You Can’t Eat Gold: For all the talk of gold’s antidotal properties vis-à-vis fiat currencies, beyond its few industrial and jewelry uses, it is hard to see that gold has much intrinsic value. Gold doesn’t readily produce cash flow, doesn’t provide shelter, can’t be eaten, nor does it provide efficient clothing. There is certainly some intrinsic value, but, in our view, not $1,800 per ounce worth of intrinsic value. Further, all sound investments provide some element of societal benefit. However, digging gold up out of the ground, refining it, forming it into bars, and then burying it back in the ground again—specifically in elaborate, highly-protected underground vaults—doesn’t seem to provide substantive economic value to society, other than being a short-term speculative store of value.

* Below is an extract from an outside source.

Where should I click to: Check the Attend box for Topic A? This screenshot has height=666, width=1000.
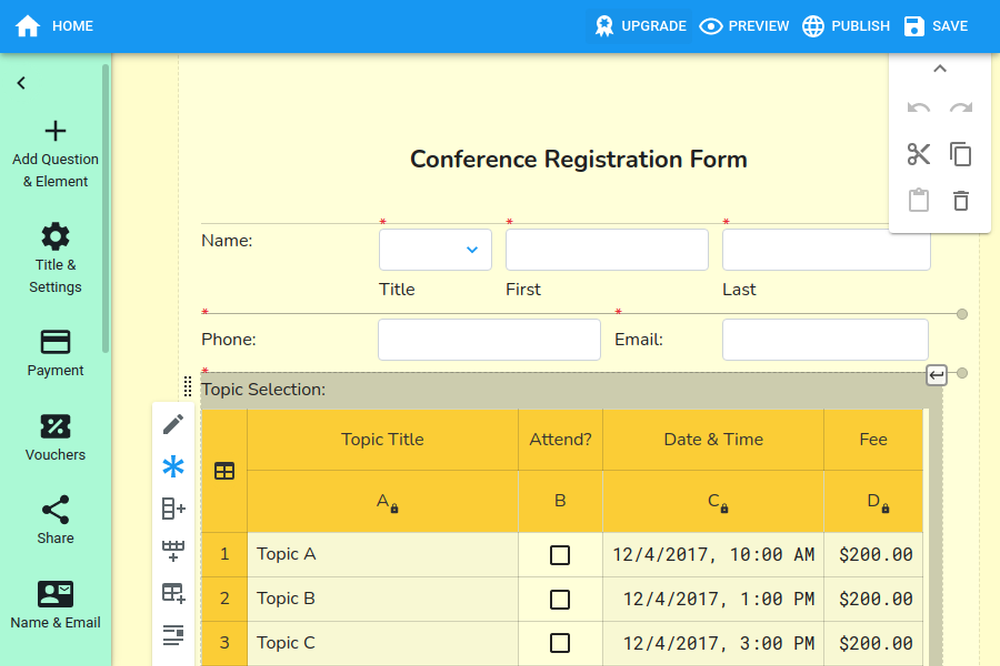[x=560, y=553]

JK - I think I’ll reflect on the thought above while snacking on a salad of $100 bills beneath the shade of my stock certificates. Mmmmm, so satisfying. Yes, this argument is that silly. And to the thought of providing an economic benefit to society, I’d say simply this: Nothing is of greater economic detriment to society than government policy that uses debt, currency debasement, and leverage to produce the illusion of perpetual economic growth. So if gold, since it is uniquely detached from the eroding effect of these government policies, protects its owners against their repercussions, it is certainly of substantive economic benefit to the individual. For nothing else so efficiently provides the protection and peace of mind otherwise absent in the majority of today’s investment options.